═════ RECORD EXCERPTS ═════

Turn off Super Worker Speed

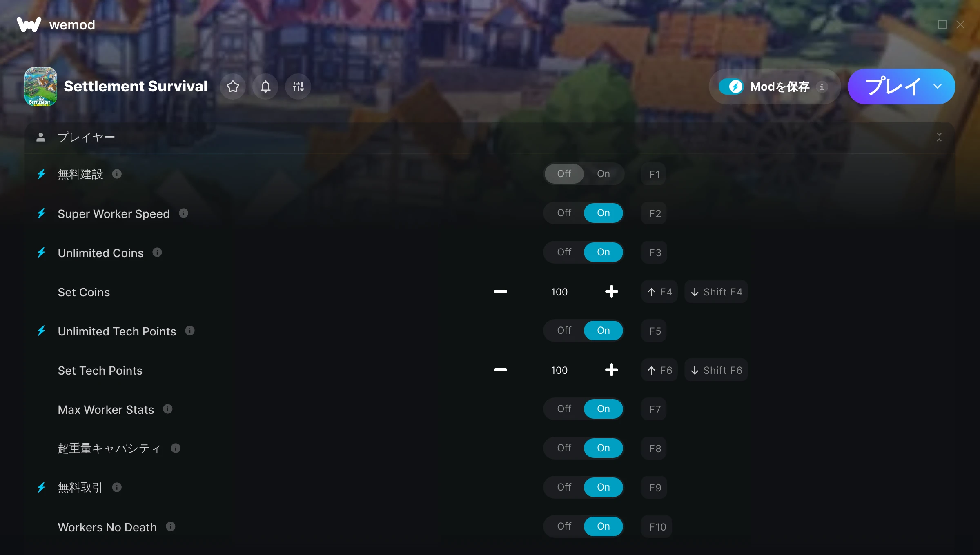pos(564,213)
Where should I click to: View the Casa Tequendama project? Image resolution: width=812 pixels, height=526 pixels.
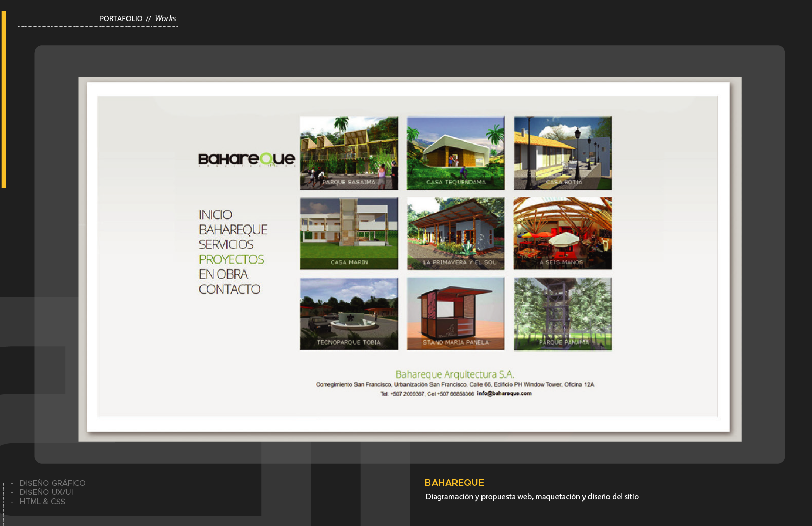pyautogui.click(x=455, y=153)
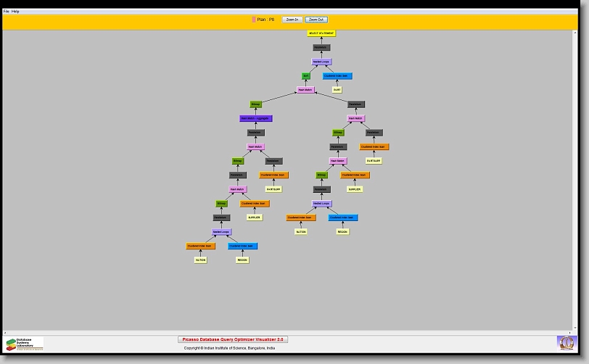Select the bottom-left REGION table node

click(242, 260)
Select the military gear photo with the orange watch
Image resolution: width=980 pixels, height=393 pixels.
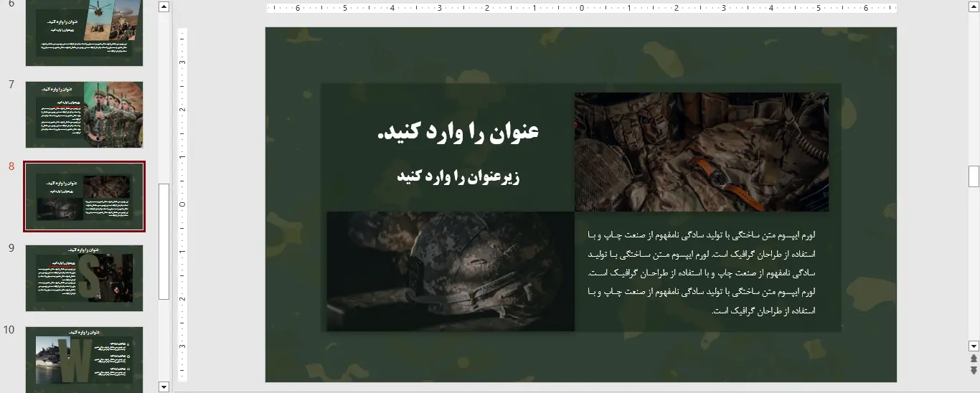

═════

> WORK REQUEST
Set down every line of the entries above again, exactly as written, but not the pictures.

> TASK ANSWER
Turn off Super Worker Speed

pos(564,213)
Where should I click to: View the Casa Tequendama project? Image resolution: width=812 pixels, height=526 pixels.
pyautogui.click(x=455, y=153)
Select the bottom-left REGION table node

click(242, 260)
Select the military gear photo with the orange watch
Image resolution: width=980 pixels, height=393 pixels.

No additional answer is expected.